'There are children without a father, parents without a son'
ANGLO Coal failed Ian Downes when he was killed working on part of the Grasstree mine that had not been inspected for a year, a court has ruled.
Anglo Coal was fined $284,000 in Brisbane Magistrates Court on Friday after the company pleaded guilty to failing to provide a safe workplace leading to Mr Downes's death.
At about 11.30pm on December 11, 2014, Mr Downes and a colleague were working on an underground wall when part of it came away, striking and killing Mr Downes.
The area had been opened for work despite not having been properly inspected. That part of the mine had been closed and not used for about a year.
The court heard some of the bolts reinforcing the wall were rusted, others were bent and some were missing entirely. Other parts of the wall reinforcement were not properly attached.

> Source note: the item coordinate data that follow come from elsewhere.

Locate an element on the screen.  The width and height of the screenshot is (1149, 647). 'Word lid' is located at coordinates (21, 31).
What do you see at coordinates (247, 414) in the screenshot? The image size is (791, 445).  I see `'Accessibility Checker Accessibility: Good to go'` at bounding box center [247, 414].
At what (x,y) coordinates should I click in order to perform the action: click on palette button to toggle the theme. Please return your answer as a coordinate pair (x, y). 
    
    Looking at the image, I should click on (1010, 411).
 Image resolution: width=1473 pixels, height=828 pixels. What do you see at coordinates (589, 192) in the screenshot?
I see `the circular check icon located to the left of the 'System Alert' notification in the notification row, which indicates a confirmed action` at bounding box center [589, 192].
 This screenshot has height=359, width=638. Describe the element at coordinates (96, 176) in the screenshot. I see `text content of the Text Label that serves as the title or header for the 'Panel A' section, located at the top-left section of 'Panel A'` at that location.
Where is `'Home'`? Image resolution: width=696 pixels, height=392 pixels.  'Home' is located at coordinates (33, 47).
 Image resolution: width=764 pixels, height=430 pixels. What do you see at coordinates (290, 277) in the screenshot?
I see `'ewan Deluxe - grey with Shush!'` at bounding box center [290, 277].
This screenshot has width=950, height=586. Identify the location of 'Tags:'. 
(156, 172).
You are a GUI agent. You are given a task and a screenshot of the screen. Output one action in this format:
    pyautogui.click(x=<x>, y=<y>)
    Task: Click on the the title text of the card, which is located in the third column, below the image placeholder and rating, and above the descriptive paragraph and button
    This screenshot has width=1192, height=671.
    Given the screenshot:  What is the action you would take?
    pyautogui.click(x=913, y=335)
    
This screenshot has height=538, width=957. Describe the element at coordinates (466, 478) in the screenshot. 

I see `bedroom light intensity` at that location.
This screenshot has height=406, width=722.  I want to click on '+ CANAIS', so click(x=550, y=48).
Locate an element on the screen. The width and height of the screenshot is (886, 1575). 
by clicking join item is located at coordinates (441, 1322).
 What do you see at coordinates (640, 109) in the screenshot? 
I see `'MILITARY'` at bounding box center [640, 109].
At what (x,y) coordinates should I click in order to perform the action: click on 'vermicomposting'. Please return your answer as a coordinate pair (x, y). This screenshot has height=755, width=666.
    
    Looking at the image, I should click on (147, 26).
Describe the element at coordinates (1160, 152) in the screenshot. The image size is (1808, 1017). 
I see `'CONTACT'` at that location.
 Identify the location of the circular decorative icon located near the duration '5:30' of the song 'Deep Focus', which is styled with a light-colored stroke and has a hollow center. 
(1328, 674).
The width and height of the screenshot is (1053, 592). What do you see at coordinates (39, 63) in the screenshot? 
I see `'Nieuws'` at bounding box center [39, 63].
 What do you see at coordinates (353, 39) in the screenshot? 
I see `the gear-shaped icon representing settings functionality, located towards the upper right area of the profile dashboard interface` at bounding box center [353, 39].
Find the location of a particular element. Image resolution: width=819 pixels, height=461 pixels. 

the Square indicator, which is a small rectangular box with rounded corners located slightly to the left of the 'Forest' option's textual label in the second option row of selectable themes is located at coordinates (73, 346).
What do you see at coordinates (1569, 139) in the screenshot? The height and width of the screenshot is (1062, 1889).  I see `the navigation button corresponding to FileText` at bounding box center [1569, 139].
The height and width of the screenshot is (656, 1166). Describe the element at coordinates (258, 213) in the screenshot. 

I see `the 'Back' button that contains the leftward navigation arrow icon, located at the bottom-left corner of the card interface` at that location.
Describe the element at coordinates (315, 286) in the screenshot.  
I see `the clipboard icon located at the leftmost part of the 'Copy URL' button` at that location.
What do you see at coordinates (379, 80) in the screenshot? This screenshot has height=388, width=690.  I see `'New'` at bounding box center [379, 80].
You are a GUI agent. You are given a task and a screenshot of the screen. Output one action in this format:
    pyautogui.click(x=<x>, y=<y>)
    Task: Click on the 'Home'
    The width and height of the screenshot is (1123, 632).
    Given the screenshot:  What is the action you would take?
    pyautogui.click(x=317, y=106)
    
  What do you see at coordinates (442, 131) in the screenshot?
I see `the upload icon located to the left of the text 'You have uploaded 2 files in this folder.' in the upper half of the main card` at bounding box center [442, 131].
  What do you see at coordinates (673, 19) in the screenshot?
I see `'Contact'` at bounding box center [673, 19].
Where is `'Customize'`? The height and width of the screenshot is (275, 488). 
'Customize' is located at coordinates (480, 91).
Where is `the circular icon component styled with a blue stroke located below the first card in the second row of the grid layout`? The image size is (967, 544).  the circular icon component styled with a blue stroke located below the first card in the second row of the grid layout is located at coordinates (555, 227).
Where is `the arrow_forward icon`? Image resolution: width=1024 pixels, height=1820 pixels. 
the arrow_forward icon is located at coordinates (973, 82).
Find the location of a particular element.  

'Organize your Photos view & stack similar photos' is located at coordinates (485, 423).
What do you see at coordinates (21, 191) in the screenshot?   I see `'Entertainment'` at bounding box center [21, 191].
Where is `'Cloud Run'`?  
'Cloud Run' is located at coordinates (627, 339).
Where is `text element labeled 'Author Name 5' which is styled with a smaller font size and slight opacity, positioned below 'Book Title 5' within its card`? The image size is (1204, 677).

Magistrate Nerida Wilson said Anglo had failed Mr Downes.
"It was incumbent on Anglo to make sure the (work area) was not opened until it was inspected and was safe for work," she said.
"He was entitled to believe that he was safe, he was entitled to believe Anglo had carried out its obligations and inspected the area."
Magistrate Wilson accepted Anglo barrister Thomas Bradley's submission that the company should be penalised for the failure to make the area safe - not for Mr Downes's death.
It was the second death in Grasstree mine that year. Anglo was fined $135,000 after pleading guilty to the same offence leading to Paul McGuire's May 2014 death.
Magistrate Wilson said a statement from Mr Downes's wife showed how his death was more than just an industrial event.
"It is safe to say (Mr Downes's wife) is grieving. There are children without a father, parents without a son," she said.
Despite both Mr Bradley and prosecutor Elizabeth Wilson suggesting a $200,000 fine as penalty, the magistrate ruled that amount did not reflect the seriousness of the offence nor that it was Anglo's second conviction for an unsafe workplace causing a death at Grasstree.
But the magistrate accepted the offence would have been more serious if a company intentionally breached the laws or ordered employees to forego safety requirements.
Anglo was fined $284,625 - half the maximum penalty - and a conviction was recorded against the company.
Anglo did not respond to a request for comment, but last week said the company was determined to ensure Mr Downes's death was not repeated.